My favorite Agatha Christie detective is Hercule Poirot, the fussy Belgian featured in "Death on the Nile" and many other books. The film of this book was one of the better Christie movie adaptations.


Dashiell Hammett was king of the "hard-boiled" detective novels. He created many memorable characters such as Sam Spade (The Maltese Falcon) and Nick and Nora Charles (The Thin Man).


Ellery Queen is both a fictional character and a pseudonym used by two American cousins from Brooklyn, Daniel Nathan and Manford Lepofsky who wrote novels under the Queen name for 42 years.


The 12 mystery novels of Philo Vance describe him as a foppish, New York intellectual who uses his skills to solve difficult murder cases. The stories are chronicled by his friend S.S. Dine (much like Dr. Watson did for Holmes) who was actually the author Willard Huntington Wright.


Raymond Chandler was an author who had a great influence on shaping the image of the private detective. Along with Hammett's Sam Spade, Chandler's Philip Marlowe was a wise-cracking, tough guy who was not afraid to break a few rules to get the bad guy.


In the 1950s and 1960s, John McDonald specialized in hard-boiled crime thrillers. His 1957 novel "The Executioners" was turned into a film twice under the name "Cape Fear."


Mickey Spillane (Frank Morrison Spillane) offered another tough detective named Mike Hammer to the genre. His first novel, "I, the Jury" was written in 19 days and eventually sold over 6 and a half million copies.


If the dead don't care, why should we?


This book is actually a novelization of a 1970 movie directed by Billy Wilder. The story deviates somewhat from the original tales written by Sir Arthur Conan Doyle and stresses some of the darker sides of the Holmes character like his cocaine use.

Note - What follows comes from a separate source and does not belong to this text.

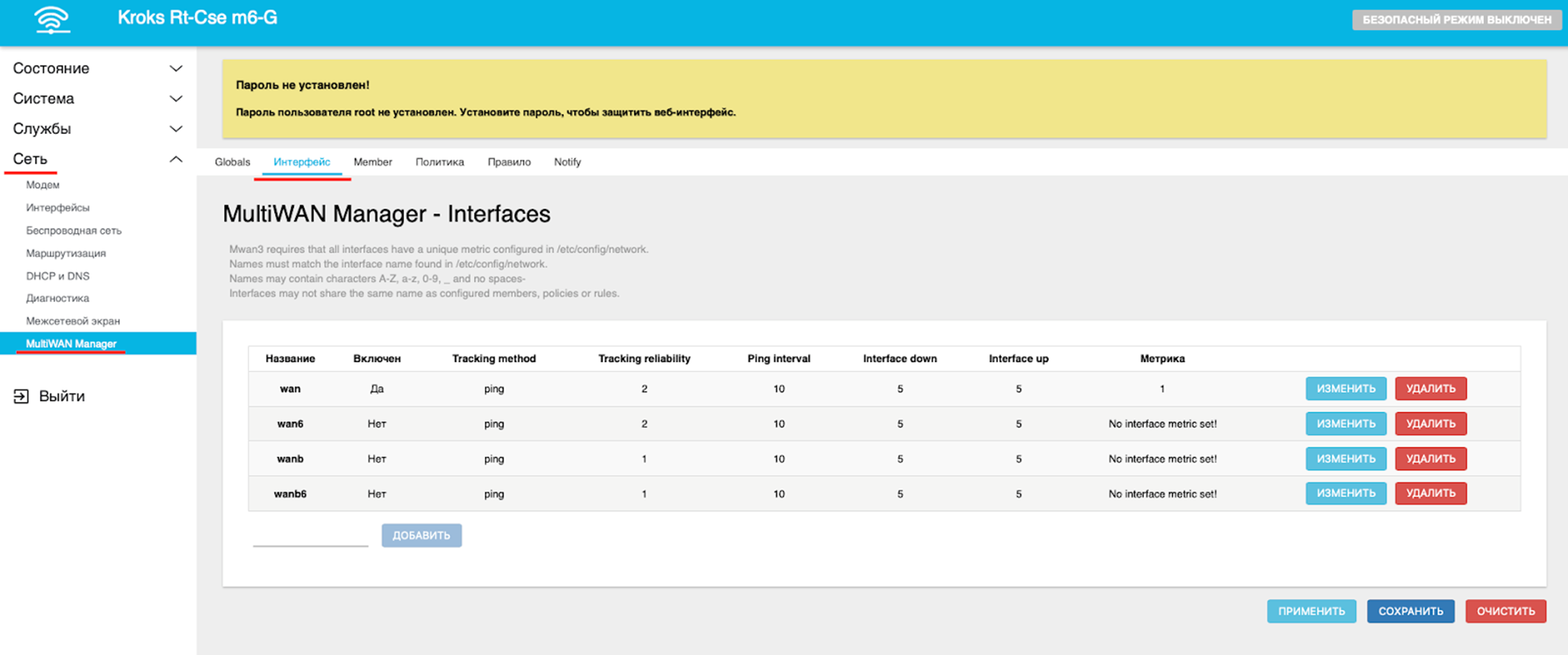Open DHCP и DNS configuration
This screenshot has width=1568, height=655.
[x=57, y=276]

Erle Stanley Gardner was a lawyer who gave up a law career for that of an author. His most popular character, the wily lawyer Perry Mason, appeared in over 80 novels and eventually was featured in a popular TV show starring Raymond Burr.


Starting in 1953, Carter Brown wrote over 150 crime novels and had more than 30 million books in print by the late 1960s.


Another Mike Hammer thriller.


Chandler's "The Big Sleep" was turned into a movie twice, once in 1946 and again in 1978.


A nude woman and a murder plot - what else could you want in a mystery novel?


Richard Prather wrote 31 novels featuring his own detective, the white-haired Shell Scott.


Michael Shayne is a fictional private detective character created during the late 1930s by writer Brett Halliday. The Shayne franchise extended to 50 novels as well as a series on radio and TV.